Purchasing Real Property

Be sure a title search is done before any money is exchanged. A search of records in the Chancery Clerk’s Office will determine any outstanding mortgages, taxes or other liens and whether or not the seller has legal title to the property. Any attorney or title company can do a title search and prepare your deed. It is illegal for the Chancery Clerk’s Office to search these records or prepare your deed.


Before recording your deed it must contain the following:

  • Signature of seller or sellers – notarized.
  • Legal description with indexing instructions.
  • Names, addresses and telephone numbers of the sellers, buyers and deed preparer.

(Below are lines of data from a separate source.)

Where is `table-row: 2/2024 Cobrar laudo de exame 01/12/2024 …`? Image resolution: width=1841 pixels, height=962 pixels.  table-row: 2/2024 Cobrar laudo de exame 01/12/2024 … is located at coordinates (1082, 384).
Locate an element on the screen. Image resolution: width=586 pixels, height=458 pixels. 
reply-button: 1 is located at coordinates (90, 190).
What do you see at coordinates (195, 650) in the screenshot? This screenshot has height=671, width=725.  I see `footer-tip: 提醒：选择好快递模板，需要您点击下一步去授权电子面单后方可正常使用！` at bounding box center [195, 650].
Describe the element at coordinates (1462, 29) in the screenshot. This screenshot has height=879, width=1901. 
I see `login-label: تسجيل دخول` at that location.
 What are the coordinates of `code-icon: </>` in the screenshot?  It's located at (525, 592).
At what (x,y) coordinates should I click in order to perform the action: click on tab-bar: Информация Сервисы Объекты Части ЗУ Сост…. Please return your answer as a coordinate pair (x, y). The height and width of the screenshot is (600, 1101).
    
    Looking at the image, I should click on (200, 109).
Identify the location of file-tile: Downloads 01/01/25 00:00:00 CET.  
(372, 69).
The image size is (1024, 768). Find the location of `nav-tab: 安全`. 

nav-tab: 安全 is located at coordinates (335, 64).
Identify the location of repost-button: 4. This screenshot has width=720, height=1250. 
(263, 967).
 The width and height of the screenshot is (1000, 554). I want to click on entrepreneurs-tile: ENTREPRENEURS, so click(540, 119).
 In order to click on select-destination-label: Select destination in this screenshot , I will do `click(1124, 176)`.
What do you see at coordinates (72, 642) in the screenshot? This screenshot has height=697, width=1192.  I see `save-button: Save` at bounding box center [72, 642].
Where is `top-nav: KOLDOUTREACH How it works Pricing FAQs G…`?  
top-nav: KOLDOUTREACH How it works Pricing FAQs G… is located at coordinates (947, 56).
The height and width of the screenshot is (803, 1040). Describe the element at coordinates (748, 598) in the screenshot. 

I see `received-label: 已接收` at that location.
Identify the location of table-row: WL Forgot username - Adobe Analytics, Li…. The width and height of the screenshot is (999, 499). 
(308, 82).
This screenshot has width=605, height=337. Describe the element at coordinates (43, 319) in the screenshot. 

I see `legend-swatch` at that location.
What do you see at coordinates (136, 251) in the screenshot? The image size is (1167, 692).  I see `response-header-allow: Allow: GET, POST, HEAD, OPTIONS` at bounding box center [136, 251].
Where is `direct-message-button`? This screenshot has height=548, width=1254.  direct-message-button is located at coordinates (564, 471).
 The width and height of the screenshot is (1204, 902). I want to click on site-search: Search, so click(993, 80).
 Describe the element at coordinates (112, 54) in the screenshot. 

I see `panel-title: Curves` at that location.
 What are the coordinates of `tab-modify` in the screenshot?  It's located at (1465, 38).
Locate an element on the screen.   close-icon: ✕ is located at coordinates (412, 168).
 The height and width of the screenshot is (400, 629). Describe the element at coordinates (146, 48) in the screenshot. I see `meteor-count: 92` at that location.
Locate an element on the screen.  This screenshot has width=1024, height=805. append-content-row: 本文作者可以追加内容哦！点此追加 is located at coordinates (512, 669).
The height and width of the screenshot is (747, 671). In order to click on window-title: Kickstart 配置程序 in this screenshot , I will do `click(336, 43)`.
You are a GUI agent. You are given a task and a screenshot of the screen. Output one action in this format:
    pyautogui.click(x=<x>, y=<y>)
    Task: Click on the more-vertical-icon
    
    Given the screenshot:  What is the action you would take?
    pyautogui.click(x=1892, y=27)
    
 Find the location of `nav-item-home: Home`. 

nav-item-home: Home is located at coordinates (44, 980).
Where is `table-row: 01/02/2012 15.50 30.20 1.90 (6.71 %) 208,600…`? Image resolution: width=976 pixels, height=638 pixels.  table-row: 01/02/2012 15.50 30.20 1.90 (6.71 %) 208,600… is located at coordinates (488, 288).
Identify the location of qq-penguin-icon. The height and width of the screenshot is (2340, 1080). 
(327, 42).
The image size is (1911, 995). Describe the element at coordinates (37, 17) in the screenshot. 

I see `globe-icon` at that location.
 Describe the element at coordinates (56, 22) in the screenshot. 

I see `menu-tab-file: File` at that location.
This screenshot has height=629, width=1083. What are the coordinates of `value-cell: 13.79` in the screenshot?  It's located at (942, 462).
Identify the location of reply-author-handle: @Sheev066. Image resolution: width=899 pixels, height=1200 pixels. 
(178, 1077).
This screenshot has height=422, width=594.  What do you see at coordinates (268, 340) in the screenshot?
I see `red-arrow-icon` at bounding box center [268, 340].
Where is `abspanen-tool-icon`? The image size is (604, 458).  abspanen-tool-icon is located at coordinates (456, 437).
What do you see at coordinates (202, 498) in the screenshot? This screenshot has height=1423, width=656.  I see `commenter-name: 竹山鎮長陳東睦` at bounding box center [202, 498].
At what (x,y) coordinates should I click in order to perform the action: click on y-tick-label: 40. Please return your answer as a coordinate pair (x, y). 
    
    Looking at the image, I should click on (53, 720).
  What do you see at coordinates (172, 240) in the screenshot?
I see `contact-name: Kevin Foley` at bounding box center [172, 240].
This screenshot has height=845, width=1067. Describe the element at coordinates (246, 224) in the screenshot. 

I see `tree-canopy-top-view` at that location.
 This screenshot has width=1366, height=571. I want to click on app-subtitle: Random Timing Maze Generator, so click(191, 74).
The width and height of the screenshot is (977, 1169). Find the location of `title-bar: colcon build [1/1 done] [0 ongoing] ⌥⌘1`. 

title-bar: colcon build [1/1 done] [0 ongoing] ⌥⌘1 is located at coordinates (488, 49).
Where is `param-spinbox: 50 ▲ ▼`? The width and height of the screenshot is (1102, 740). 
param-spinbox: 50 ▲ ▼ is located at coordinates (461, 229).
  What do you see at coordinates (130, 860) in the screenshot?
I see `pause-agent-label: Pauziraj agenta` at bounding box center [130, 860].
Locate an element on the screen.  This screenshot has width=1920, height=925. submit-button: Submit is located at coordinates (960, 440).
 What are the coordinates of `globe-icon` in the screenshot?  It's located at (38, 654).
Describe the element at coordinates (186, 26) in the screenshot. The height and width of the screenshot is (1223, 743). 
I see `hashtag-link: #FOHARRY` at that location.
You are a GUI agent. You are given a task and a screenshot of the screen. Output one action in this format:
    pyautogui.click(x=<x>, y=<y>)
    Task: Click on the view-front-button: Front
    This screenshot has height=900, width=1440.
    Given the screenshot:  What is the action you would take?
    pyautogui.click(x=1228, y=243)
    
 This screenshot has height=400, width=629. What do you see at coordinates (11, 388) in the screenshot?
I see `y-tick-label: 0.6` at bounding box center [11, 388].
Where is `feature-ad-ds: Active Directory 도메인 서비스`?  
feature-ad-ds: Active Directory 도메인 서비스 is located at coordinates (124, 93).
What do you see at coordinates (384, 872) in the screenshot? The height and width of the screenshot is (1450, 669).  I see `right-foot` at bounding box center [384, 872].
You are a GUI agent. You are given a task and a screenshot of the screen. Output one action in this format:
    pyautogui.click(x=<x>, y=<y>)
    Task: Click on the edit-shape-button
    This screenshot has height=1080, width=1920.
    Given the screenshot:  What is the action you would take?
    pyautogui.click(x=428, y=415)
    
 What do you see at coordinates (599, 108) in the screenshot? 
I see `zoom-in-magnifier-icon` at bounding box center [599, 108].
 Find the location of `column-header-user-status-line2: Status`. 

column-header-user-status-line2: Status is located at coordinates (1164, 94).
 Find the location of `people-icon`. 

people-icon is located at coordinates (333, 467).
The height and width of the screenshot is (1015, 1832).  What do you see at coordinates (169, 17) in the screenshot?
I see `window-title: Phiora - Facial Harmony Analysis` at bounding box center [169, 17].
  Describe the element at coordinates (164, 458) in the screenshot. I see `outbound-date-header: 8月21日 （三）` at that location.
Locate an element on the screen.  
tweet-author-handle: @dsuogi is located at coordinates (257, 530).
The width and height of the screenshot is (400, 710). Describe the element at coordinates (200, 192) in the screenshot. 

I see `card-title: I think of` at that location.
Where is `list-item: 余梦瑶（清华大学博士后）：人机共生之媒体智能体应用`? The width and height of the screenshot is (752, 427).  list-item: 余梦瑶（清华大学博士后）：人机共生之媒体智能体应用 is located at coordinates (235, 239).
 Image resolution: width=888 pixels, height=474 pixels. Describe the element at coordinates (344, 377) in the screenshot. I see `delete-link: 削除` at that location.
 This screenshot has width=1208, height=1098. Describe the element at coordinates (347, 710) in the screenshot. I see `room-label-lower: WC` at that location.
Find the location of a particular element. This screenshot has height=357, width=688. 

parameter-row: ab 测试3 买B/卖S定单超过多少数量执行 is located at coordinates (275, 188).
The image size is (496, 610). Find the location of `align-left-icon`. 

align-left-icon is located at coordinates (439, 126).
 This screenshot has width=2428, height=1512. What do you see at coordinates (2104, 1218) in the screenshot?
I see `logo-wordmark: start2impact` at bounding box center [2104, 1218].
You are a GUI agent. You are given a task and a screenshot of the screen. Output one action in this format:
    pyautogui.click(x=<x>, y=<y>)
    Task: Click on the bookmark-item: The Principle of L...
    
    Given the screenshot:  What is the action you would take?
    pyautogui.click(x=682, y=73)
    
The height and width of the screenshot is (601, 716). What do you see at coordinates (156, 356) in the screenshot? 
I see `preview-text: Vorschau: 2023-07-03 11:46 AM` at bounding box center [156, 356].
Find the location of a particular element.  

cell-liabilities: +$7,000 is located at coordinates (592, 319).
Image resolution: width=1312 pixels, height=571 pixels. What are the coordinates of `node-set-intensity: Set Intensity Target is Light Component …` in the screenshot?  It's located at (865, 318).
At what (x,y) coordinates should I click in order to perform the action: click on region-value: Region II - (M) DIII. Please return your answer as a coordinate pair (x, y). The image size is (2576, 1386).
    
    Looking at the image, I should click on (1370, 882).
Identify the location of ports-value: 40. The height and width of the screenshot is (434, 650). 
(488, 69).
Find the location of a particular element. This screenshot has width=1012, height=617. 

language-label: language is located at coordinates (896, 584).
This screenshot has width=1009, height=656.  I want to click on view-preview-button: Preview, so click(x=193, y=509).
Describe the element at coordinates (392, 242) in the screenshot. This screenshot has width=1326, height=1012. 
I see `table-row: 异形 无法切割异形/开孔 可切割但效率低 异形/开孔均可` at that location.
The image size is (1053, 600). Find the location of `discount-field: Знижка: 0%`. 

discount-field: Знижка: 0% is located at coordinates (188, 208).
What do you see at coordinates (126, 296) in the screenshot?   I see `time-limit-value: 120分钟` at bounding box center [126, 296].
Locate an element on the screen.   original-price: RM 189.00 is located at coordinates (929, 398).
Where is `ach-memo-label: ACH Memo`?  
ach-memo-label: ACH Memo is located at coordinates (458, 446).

If you purchase and occupy property before January 1st, you are eligible to apply for Homestead Exemption in the Tax Assessor’s office – filing period January 1st, through April 1st. Filing for Homestead Exemption reduces your taxes tremendously. If you are eligible, please be sure and take advantage of this savings.

Property taxes must be paid each year.  Statements are mailed from the Tax Collector’s Office each December for that year’s taxes. Be sure the Tax Collector has your current mailing address. You may pay current taxes in three (3) installments.
If your property taxes are not paid by the last Monday in August, then it is auctioned off to the highest bidder which is called a Tax Sale, or if no one bids then it is stricken off to the State. It then becomes the duty of The Chancery Clerk to collect all delinquent years taxes before the current year can be paid. (No installments on delinquent taxes – cash or money order – NO PERSONAL CHECKS ACCEPTED AFTER JUNE 30TH.)

An individual has two years from the date of this sale to redeem their property. If it is not redeemed before that two years is up, then it matures to the State or if an individual purchased it at the Tax Sale, that individual is given a Tax Deed. Which means you no longer own your property.